◆ Given instruction ◆
In the forum thread below about an ultra low tech jar, how long will the original poster be away over winter break?

◆ Text block ◆
# Ultra low tech jar



## germanblueramlover (Jun 9, 2013)

Officially moved to Sweden about a week ago (grad school time!!) and found a really wonderful LFS. Hoping I can convince my landlord that a small jar (perhaps one of those nice cylinders from IKEA somewhatshocked has?) with nothing but plants is okay to have.


My idea is to hopefully use ambient light - there's a big window near the desk I'd put the jar on, since I think on the windowsill itself is likely to get too cold. I'm not sure yet how cold it'll actually get in winter, but I'm not intending to use a heater. Other than mosses, fissidens etc which prefer it less than tropical, are plants likely to mind cooler water?


I can get fluval stratum at the shop, and I'm fine with adding some type of substrate tabs and dosing the column, although not sure yet what is available. 



With that said, plant ideas? The LFS had some nice Alternanthera reineckii which I'd love if it sounds feasible in these conditions. I have a similar bowl set up back home with marsilea which is doing very well and very low maintenance, so I'm cautiously optimistic this is feasible.


----------



## minorhero (Mar 28, 2019)

Shrimp could also be added to such a setup if you wanted.

That said, what plants you add would depend on how much light the window is providing... You could use a desk lamp over such a jar pretty easily if you wanted to. Otherwise if this jar is getting a few hours of direct sun a day you could do a LOT of plants, but if its indirect light all day you may be limited to low light plants. Java Fern, buce, etc. Unless its getting below 60 degrees (16 C I believe?) in the jar I wouldn't worry about temperatures.


----------



## germanblueramlover (Jun 9, 2013)

Thanks! I don't want to add any livestock, except perhaps any pest snails that sneak in, as that would push up the maintenance requirements and I will not be here for 2 weeks over my winter break.

I think I'll stick with low light plants mostly; I wasn't sure if A. reineckii fell into that category?


----------



## minorhero (Mar 28, 2019)

germanblueramlover said:


> Thanks! I don't want to add any livestock, except perhaps any pest snails that sneak in, as that would push up the maintenance requirements and I will not be here for 2 weeks over my winter break.
> 
> I think I'll stick with low light plants mostly; I wasn't sure if A. reineckii fell into that category?


No not really. Medium to high light is what I am seeing as suggestions online with most saying co2 and high light is needed to get it really deep red.

Shrimp can definitely live just fine with no feeding and water changes for 2 weeks. /shrug


----------



## germanblueramlover (Jun 9, 2013)

Ah, that makes sense. I'd seen things about it being an easier red plant, but I suppose even an easier red plant is still a bit picky!

◆ Data ◆
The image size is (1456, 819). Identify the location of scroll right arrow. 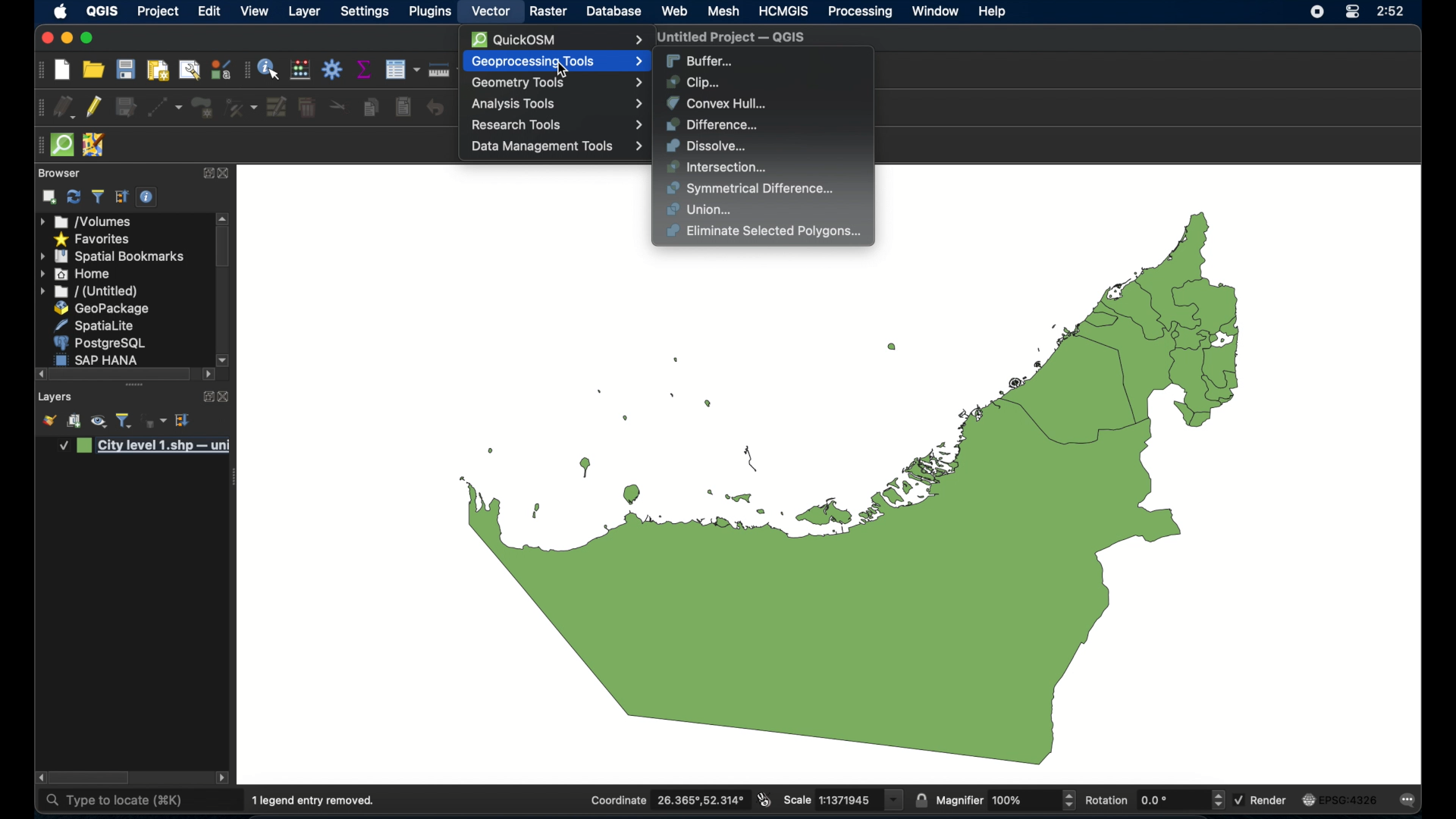
(40, 374).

◆ Exercise response ◆
Two weeks.